» ЗАДАНИЕ
Какие географические названия встречаются в отрывке ниже? Перечислите каждое по одному разу.

» ОТРЫВОК
◆ ◆ ◆ ◆ ◆

Дочь Ольги, Наталия, была отпущена со спецпоселения в 1954 году и вскоре уехала че­рез Мо­скву в Ленинград, затем в Ростов-на-Дону с мужем. Ее мать Ольга и тетушка Вера остались в Коми. Я помню Ольгу, видела ее один или два раза, когда она проезжала через Москву, отправляясь к дочери в Ростов-на-Дону, уже старушкой. Она поразила меня своей строгостью и устарелыми, на мой тогдашний детский взгляд, понятиями о приличиях. Один эпи­зод остался в памяти до сих пор. Мы ехали с ней куда-то в трамвае, и я рисовала пальцем на стекле, не то замерз­шем, не то запотевшем. Она строго остановила меня, но я решила, что чего-то не поняла и сделала еще попытку. Она стала еще строже. До сих пор гадаю, что было не так. Видно я повела себя не comme il faut. Это было в 60-х годах XX века, мне было лет восемь, а помню до сих пор.

◆ ◆ ◆ ◆ ◆

» ИСХОДНЫЕ ДАННЫЕ
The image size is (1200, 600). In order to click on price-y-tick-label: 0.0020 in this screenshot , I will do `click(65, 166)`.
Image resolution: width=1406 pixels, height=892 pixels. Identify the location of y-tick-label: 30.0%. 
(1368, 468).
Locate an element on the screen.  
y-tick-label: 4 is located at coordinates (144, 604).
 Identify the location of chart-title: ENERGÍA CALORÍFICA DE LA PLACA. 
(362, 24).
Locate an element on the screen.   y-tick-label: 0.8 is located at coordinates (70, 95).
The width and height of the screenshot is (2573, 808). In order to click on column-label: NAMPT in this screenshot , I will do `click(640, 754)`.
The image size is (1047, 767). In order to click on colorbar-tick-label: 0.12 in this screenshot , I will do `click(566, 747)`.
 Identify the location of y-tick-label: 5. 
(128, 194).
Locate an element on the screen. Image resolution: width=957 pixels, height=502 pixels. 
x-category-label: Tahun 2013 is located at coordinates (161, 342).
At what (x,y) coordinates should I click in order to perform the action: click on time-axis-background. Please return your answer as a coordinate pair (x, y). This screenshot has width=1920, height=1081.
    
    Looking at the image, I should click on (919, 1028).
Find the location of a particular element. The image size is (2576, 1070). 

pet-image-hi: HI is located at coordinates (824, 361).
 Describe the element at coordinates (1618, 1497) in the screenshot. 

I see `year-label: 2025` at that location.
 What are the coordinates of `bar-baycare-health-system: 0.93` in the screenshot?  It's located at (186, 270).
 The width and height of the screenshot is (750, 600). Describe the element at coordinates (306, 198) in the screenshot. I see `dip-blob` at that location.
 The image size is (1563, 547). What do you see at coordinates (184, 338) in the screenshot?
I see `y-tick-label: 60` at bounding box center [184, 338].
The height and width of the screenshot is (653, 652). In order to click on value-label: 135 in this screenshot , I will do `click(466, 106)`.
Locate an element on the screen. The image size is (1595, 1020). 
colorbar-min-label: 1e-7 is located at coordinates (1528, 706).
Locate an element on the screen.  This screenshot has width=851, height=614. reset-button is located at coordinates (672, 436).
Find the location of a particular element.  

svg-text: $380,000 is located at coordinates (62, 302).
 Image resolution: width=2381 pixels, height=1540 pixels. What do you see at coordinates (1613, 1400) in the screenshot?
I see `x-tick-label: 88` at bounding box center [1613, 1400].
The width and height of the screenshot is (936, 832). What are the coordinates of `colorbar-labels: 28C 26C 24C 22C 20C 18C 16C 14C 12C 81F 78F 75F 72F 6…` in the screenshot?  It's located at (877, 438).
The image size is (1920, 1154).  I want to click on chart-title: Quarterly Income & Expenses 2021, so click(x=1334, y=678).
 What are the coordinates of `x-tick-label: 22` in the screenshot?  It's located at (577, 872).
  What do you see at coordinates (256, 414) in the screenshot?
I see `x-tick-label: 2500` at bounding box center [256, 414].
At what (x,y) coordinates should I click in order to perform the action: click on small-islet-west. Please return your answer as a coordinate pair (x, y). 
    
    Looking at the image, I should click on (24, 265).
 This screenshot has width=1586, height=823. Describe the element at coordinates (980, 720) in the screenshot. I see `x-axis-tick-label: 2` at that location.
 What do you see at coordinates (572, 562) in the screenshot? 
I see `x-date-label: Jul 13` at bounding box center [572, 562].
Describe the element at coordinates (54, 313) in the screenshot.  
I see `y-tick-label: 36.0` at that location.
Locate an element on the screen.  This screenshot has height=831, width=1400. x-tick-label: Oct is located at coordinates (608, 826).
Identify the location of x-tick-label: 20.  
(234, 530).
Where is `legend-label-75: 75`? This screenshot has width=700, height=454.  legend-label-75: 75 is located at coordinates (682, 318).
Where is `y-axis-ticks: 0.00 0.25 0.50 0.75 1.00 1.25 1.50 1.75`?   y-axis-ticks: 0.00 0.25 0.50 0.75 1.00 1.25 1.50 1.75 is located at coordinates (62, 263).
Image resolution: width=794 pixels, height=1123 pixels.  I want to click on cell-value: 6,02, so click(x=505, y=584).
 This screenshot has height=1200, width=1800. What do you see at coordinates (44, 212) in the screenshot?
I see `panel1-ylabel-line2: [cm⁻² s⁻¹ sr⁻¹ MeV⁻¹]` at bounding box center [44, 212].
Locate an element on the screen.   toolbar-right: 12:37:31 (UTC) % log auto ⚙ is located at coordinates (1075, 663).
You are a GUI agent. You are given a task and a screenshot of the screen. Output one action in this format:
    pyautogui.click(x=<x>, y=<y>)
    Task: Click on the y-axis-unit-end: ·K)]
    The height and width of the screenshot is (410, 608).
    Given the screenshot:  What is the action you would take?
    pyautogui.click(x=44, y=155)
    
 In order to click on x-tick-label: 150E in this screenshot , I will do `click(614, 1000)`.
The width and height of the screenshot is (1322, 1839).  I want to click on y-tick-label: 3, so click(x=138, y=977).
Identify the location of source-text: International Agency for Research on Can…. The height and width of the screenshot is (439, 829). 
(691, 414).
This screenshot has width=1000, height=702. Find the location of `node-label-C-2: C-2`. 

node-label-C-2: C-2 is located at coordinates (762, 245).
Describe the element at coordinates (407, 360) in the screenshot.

◆ ◆ ◆ ◆ ◆

» ОТВЕТ
Москва, Ленинград, Ростов-на-Дону, Коми